Word and element location data:
◇ ◇ ◇ ◇

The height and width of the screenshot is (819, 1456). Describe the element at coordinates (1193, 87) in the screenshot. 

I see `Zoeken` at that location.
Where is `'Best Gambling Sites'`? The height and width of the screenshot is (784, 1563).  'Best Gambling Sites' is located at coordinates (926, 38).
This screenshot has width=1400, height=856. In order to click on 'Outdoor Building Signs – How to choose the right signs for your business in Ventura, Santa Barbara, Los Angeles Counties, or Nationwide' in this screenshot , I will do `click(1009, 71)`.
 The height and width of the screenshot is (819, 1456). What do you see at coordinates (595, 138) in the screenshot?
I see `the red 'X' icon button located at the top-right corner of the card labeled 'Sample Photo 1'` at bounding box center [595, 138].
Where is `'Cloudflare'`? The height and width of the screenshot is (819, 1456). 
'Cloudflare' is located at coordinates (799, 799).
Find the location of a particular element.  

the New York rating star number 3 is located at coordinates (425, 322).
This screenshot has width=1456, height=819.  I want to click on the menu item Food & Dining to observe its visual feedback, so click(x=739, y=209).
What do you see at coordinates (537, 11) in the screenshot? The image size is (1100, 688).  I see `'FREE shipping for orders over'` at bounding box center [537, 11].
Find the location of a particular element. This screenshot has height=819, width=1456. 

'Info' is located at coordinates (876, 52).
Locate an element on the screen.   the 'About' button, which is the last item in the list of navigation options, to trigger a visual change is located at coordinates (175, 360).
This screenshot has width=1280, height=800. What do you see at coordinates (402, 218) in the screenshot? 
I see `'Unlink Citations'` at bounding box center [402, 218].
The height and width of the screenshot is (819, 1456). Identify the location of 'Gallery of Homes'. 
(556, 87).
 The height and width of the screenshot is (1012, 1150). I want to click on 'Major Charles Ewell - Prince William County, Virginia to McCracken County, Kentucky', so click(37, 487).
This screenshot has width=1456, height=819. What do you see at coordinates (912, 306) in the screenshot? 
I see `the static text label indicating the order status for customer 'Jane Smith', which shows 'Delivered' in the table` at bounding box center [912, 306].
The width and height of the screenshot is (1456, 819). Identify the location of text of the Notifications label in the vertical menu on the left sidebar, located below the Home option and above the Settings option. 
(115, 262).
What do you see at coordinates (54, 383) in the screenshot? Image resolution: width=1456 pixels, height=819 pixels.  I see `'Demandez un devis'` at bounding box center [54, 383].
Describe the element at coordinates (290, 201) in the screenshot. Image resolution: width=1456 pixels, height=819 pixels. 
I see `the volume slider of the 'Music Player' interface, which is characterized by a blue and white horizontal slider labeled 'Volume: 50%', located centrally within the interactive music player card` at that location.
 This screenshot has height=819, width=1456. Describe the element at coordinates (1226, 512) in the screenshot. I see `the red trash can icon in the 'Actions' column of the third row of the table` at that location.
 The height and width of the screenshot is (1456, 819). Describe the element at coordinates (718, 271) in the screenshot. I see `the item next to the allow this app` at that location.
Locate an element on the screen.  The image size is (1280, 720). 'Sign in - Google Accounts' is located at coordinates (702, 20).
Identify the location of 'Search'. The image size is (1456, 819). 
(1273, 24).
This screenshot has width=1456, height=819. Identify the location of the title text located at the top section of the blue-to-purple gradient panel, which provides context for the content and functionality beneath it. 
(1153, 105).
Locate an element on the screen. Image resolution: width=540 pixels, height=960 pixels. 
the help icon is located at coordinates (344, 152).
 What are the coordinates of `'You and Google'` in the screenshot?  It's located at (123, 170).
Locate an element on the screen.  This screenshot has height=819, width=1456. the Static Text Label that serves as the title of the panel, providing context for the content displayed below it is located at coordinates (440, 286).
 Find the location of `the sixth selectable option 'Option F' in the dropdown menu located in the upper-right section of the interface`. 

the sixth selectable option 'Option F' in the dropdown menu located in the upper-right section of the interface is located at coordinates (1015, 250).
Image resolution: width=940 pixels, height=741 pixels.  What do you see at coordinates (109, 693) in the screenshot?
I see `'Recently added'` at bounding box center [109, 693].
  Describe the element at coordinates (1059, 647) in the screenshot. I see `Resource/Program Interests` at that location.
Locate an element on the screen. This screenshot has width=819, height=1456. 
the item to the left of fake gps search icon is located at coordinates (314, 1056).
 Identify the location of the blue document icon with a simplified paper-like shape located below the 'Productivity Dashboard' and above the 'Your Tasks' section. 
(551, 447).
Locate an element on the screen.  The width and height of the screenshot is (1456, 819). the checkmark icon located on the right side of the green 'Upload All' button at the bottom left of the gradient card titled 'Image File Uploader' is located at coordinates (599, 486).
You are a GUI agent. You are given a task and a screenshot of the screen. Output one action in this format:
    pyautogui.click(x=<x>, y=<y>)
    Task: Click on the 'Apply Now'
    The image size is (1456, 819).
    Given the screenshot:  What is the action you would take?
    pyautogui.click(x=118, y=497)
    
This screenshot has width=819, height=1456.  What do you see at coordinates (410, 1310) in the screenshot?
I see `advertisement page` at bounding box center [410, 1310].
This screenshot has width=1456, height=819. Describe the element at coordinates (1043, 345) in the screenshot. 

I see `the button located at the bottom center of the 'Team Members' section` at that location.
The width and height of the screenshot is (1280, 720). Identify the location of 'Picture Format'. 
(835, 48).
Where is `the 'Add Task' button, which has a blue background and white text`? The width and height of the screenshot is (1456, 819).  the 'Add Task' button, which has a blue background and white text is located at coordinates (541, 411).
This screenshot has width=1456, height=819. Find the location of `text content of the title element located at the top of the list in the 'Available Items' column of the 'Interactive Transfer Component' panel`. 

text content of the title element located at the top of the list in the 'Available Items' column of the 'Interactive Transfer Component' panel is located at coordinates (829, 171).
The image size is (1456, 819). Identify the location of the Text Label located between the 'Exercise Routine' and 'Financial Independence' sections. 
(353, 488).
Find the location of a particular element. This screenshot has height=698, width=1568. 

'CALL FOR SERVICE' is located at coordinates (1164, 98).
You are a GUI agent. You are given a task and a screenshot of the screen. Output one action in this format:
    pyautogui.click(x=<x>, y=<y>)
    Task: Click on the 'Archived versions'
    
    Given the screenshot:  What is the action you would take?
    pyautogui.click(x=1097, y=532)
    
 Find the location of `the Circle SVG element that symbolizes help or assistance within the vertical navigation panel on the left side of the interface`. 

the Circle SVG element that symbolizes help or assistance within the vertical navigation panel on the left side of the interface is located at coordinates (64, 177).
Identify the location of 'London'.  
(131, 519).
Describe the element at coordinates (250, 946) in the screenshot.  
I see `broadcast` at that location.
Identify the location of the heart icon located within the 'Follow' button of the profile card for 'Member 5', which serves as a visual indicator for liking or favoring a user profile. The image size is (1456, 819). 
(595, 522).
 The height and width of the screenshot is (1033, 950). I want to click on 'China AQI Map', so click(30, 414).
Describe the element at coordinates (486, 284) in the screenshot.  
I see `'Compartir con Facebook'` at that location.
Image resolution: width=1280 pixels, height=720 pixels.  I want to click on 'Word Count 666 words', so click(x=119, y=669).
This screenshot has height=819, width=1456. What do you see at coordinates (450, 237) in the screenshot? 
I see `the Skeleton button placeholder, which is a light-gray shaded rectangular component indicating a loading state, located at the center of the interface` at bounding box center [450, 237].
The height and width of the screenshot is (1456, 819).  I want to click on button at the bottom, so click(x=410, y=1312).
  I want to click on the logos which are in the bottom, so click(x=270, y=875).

◇ ◇ ◇ ◇

What you need to do :: Change the entries from the beginning through the line containing "The height and width of the screenshot is (1012, 1150)." by replacing "Find the location of a particular element" with "Locate a specific element", leaving all else as it is.

Result of the task ::
The height and width of the screenshot is (819, 1456). Describe the element at coordinates (1193, 87) in the screenshot. 

I see `Zoeken` at that location.
Where is `'Best Gambling Sites'`? The height and width of the screenshot is (784, 1563).  'Best Gambling Sites' is located at coordinates (926, 38).
This screenshot has width=1400, height=856. In order to click on 'Outdoor Building Signs – How to choose the right signs for your business in Ventura, Santa Barbara, Los Angeles Counties, or Nationwide' in this screenshot , I will do `click(1009, 71)`.
 The height and width of the screenshot is (819, 1456). What do you see at coordinates (595, 138) in the screenshot?
I see `the red 'X' icon button located at the top-right corner of the card labeled 'Sample Photo 1'` at bounding box center [595, 138].
Where is `'Cloudflare'`? The height and width of the screenshot is (819, 1456). 
'Cloudflare' is located at coordinates (799, 799).
Locate a specific element.  

the New York rating star number 3 is located at coordinates (425, 322).
This screenshot has width=1456, height=819.  I want to click on the menu item Food & Dining to observe its visual feedback, so click(x=739, y=209).
What do you see at coordinates (537, 11) in the screenshot? The image size is (1100, 688).  I see `'FREE shipping for orders over'` at bounding box center [537, 11].
Locate a specific element. This screenshot has height=819, width=1456. 

'Info' is located at coordinates (876, 52).
Locate an element on the screen.   the 'About' button, which is the last item in the list of navigation options, to trigger a visual change is located at coordinates (175, 360).
This screenshot has width=1280, height=800. What do you see at coordinates (402, 218) in the screenshot? 
I see `'Unlink Citations'` at bounding box center [402, 218].
The height and width of the screenshot is (819, 1456). Identify the location of 'Gallery of Homes'. 
(556, 87).
 The height and width of the screenshot is (1012, 1150). I want to click on 'Major Charles Ewell - Prince William County, Virginia to McCracken County, Kentucky', so click(37, 487).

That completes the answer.